Roma 11:33-34, 12:1-2

Di dalam kitab Roma,Paulus menjelaskan rangkaian kebenaran—dari keadaan kita yang berdosa,yang pantas mendapat murka Allah,sampai kepada pertunjukan kemurahan Allah di dalam injil Yesus Kristus.Pasal 11 diakhiri dengan kresendo pujian yang seharusnya membuat kita berespons menyembah dengan menyerahkan diri kepada Allah sebagai persembahan yang hidup.

Lalu secara praktisnya,bagaimana kita melakukan hal ini?

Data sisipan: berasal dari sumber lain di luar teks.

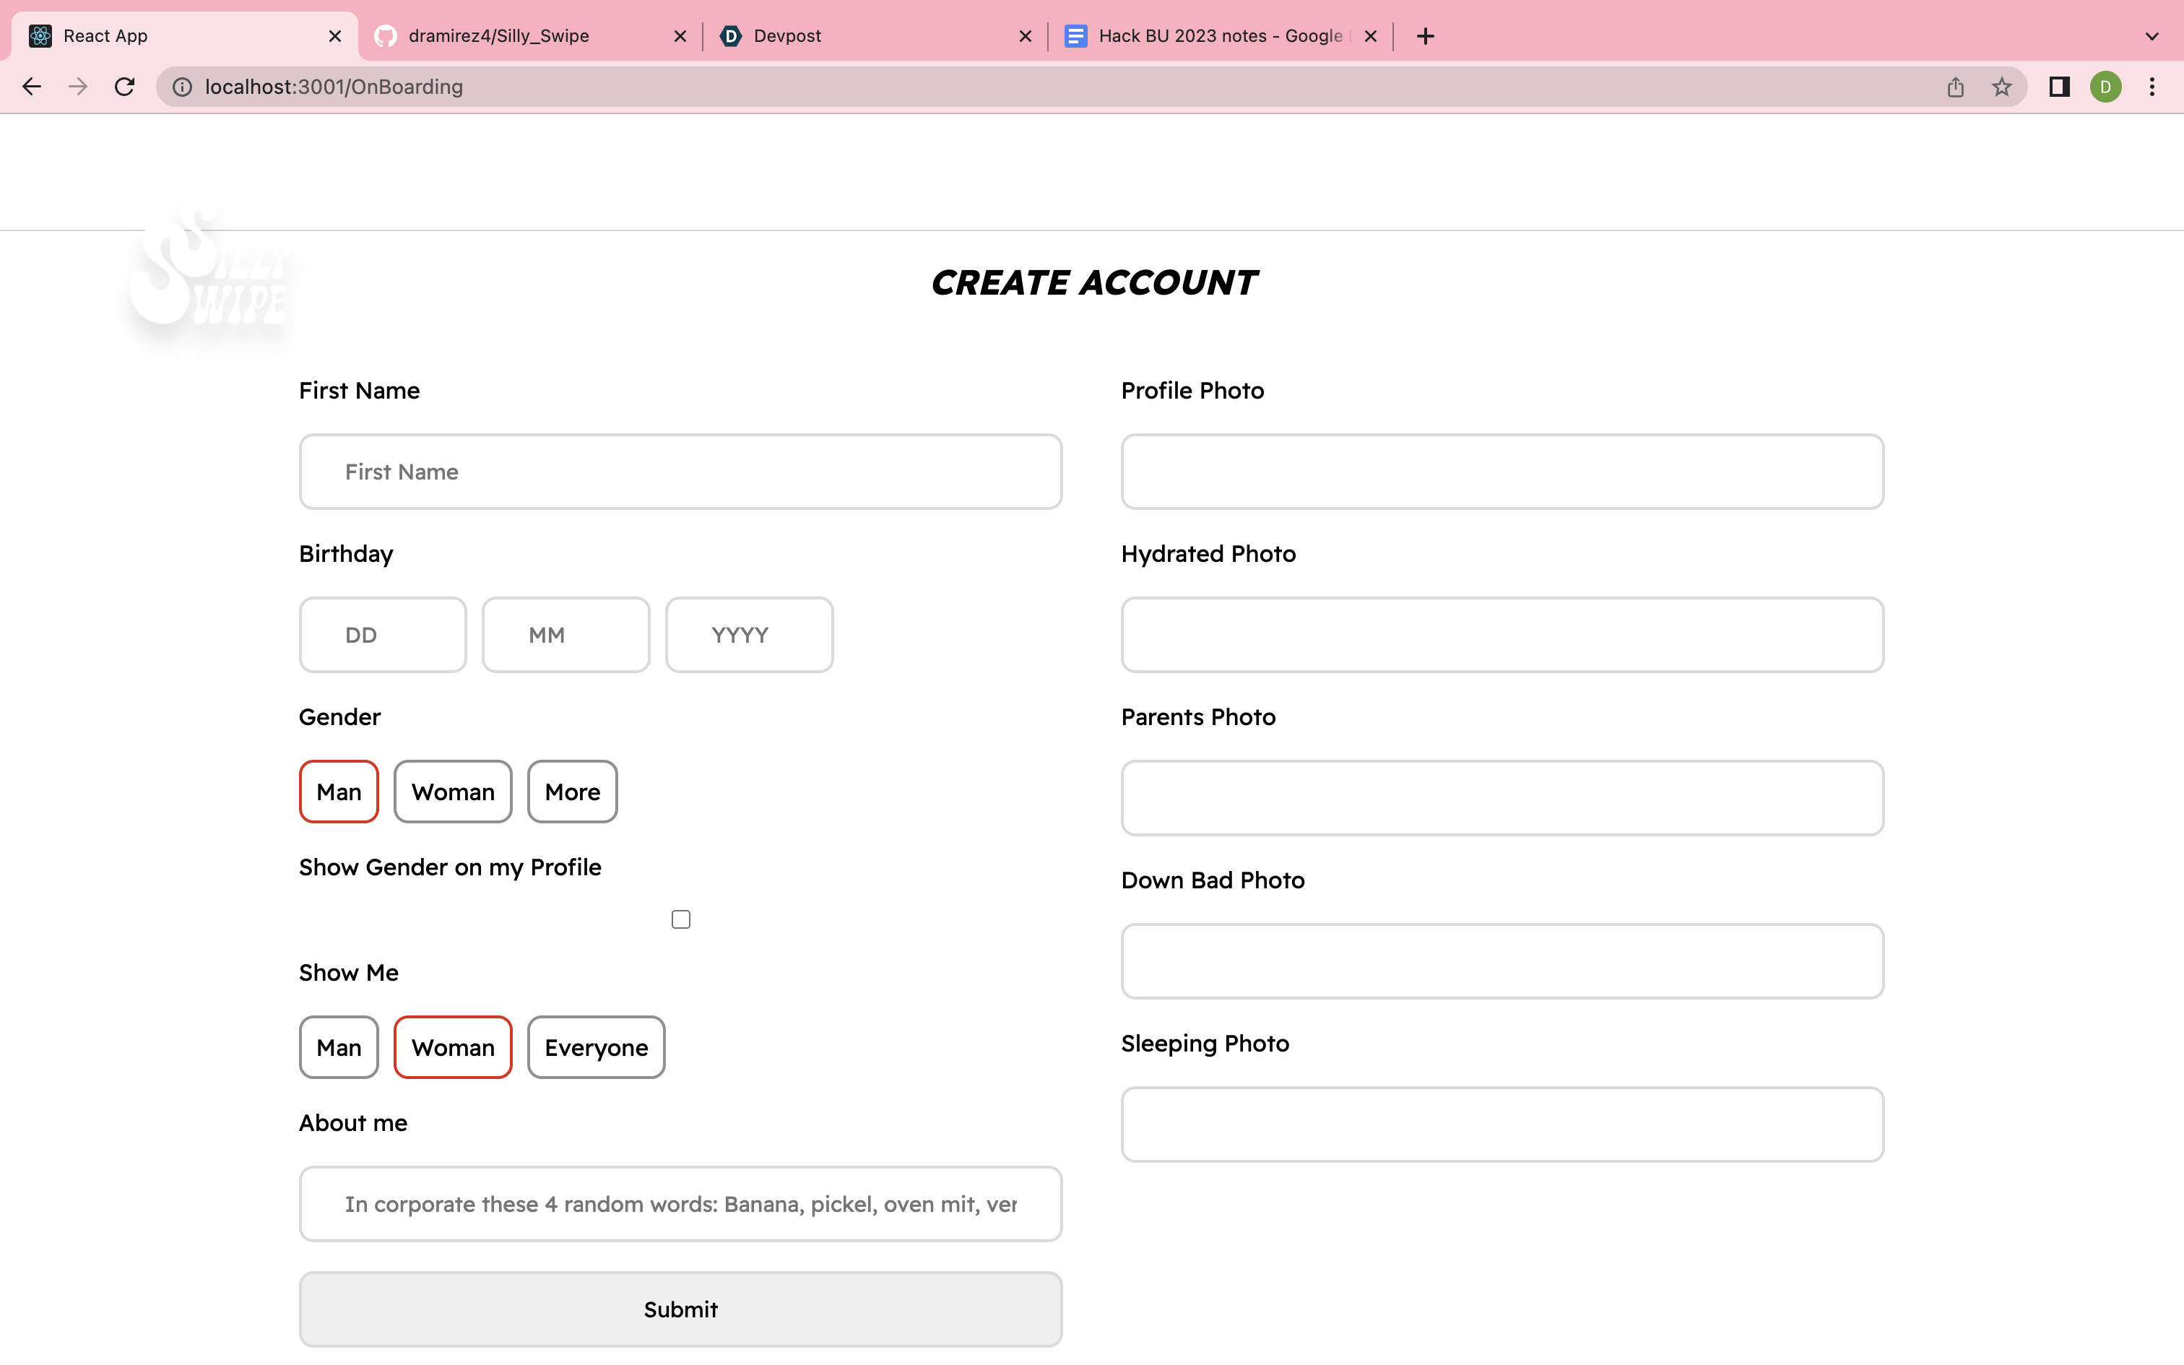Click the browser back arrow
Image resolution: width=2184 pixels, height=1365 pixels.
[32, 87]
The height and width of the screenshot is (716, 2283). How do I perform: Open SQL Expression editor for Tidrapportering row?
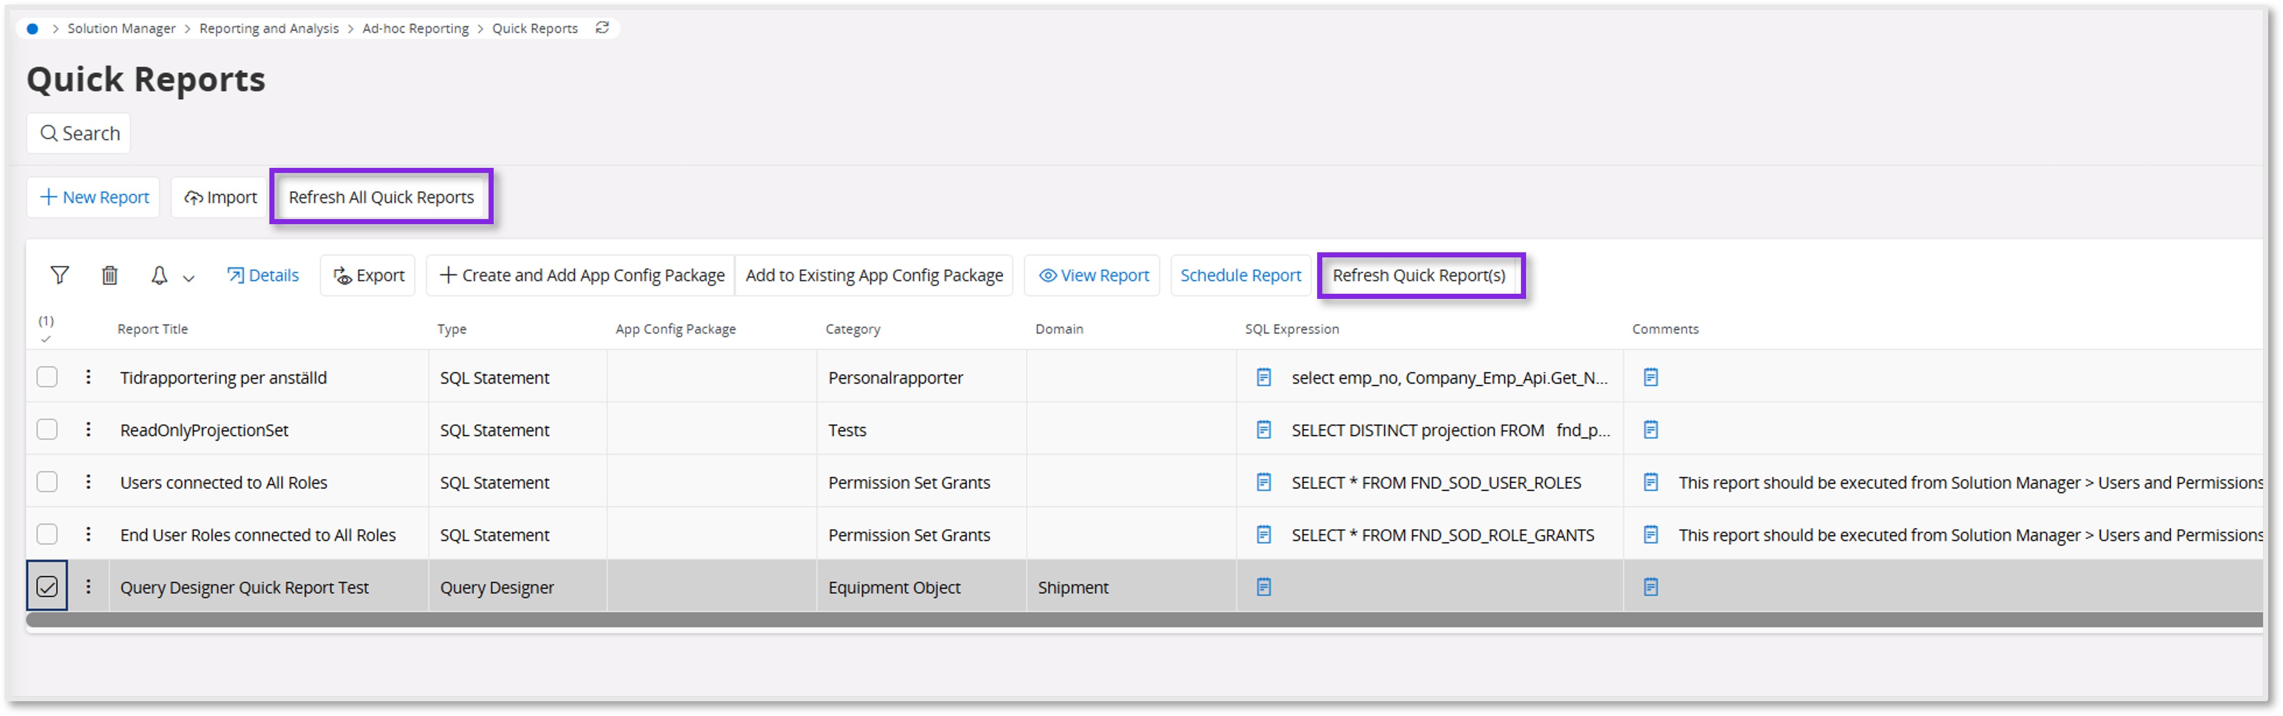tap(1264, 377)
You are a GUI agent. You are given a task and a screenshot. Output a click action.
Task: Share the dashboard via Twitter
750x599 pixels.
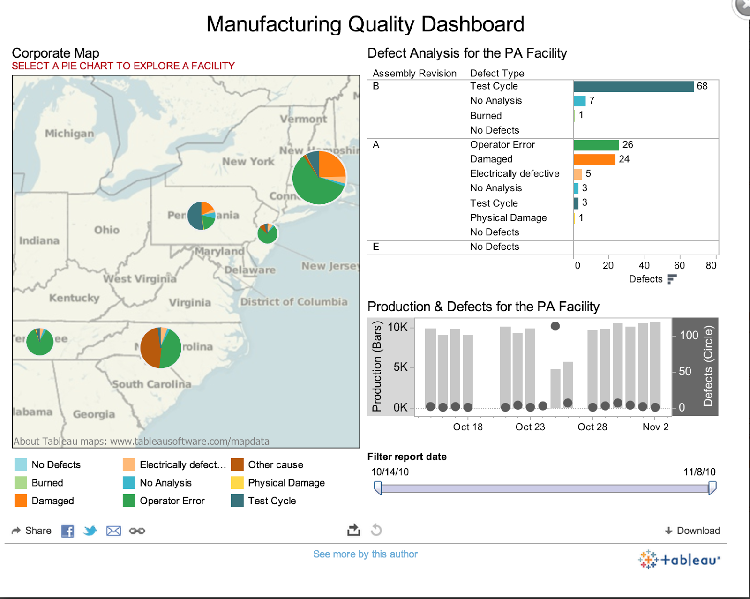pos(90,531)
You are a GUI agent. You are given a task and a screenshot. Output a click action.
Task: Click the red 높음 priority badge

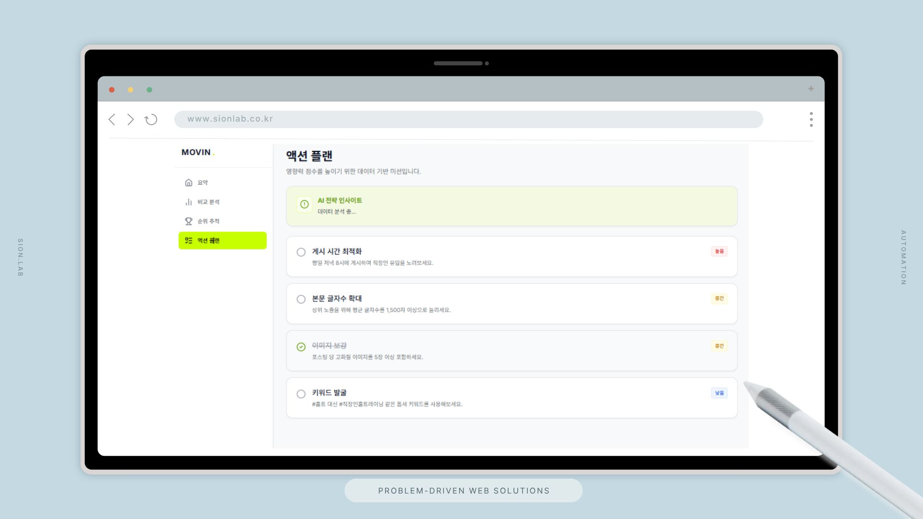(x=719, y=251)
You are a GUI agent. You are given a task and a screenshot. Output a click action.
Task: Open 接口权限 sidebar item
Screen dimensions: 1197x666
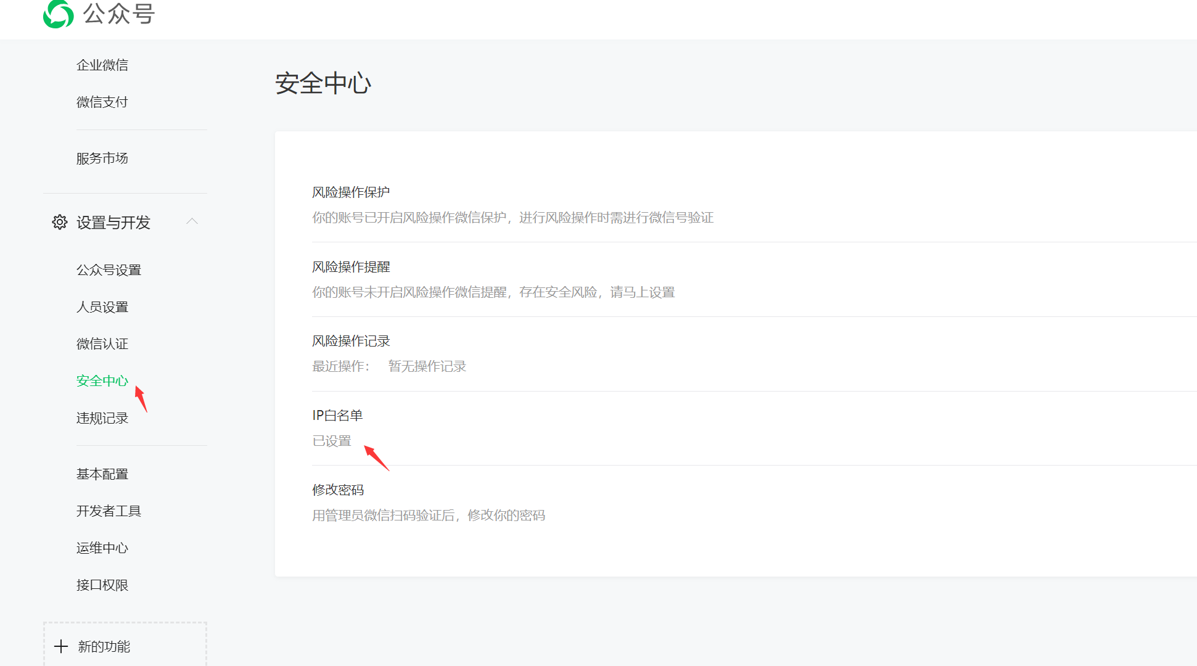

Di Roma 12:2,rasul Paulus menyebutkan satu pola pikir yang harus dihindari dan satu sasaran yang harus dicapai.

Jangan menjadi serupa dengan dunia ini.Ini bukanlah perintah untuk menyingkir ke perbukitan dan hidup menyepi.Melainkan,kita harus meninggalkan cara hidup lama kita yang sudah dirusak oleh keinginan-keinginan dosa kita (Efesus 4:22).Paulus menyebutnya “manusia lama” dan Yohanes menyebutnya “keinginan daging dan keinginan mata serta keangkuhan hidup” (1 Yohanes 2:16).Sebelum kita menangani masalah-masalah ini, kita akan mendapati diri kita terus-menerus merangkak keluar dari mezbah untuk mengikuti keinginan kita sendiri.

Berubahlah melalui pembaruan budi/ pikiran.Perubahan permanen bukan disebabkan oleh kekuatan tekad atau pengalaman emosional yang dahsyat.Untuk menghasilkan perubahan yang menetap,kita harus memperbarui pikiran kita dengan kebenaran-kebenaran Allah yang dinyatakan dalam Kitab Suci.Paulus menggambarkan pembaruan ini sebagai “mengenakan manusia baru” yang diciptakan Allah dalam keadilan,kekudusan,dan kebenaran (Efesus 4:23-24).

Menjadi persembahan yang hidup membutuhkan penyerahan diri dalam ketaatan pada kehendak Allah.Selama kita masih tinggal di tubuh jasmani ini,selalu akan ada peperangan melawan dosa dan diri sendiri.Namun dengan membiarkan Firman Allah memperbarui pikiran kita,kita akan mendapati diri kita memuji Dia ketika kita memakai hidup kita sesuai dengan kehendak-Nya.